▸ Supplied material:
— begin —

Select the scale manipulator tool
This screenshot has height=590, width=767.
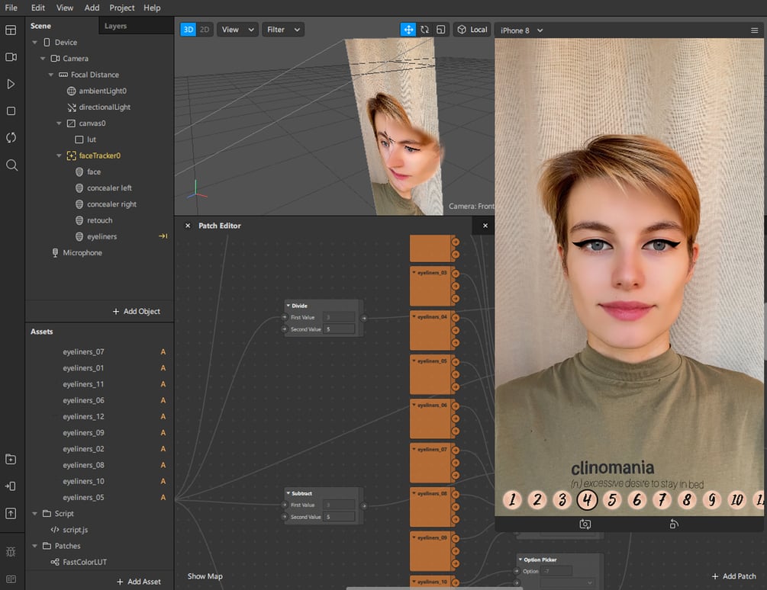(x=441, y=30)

— end —
— begin —

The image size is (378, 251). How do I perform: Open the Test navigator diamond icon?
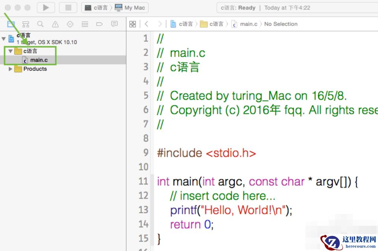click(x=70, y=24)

— end —

▸ Given problem: Format the material from the line containing "The image size" through the line containing "click(x=70, y=24)", both lines included, as a two-column CSV with the headers instruction and answer. Give each text and its answer one row, put each value in a single quoted field with line breaks turned into spaces, and leave out the pictures.

▸ Final answer:
instruction,answer
"The image size is (378, 251). How do I perform: Open the Test navigator diamond icon?","click(x=70, y=24)"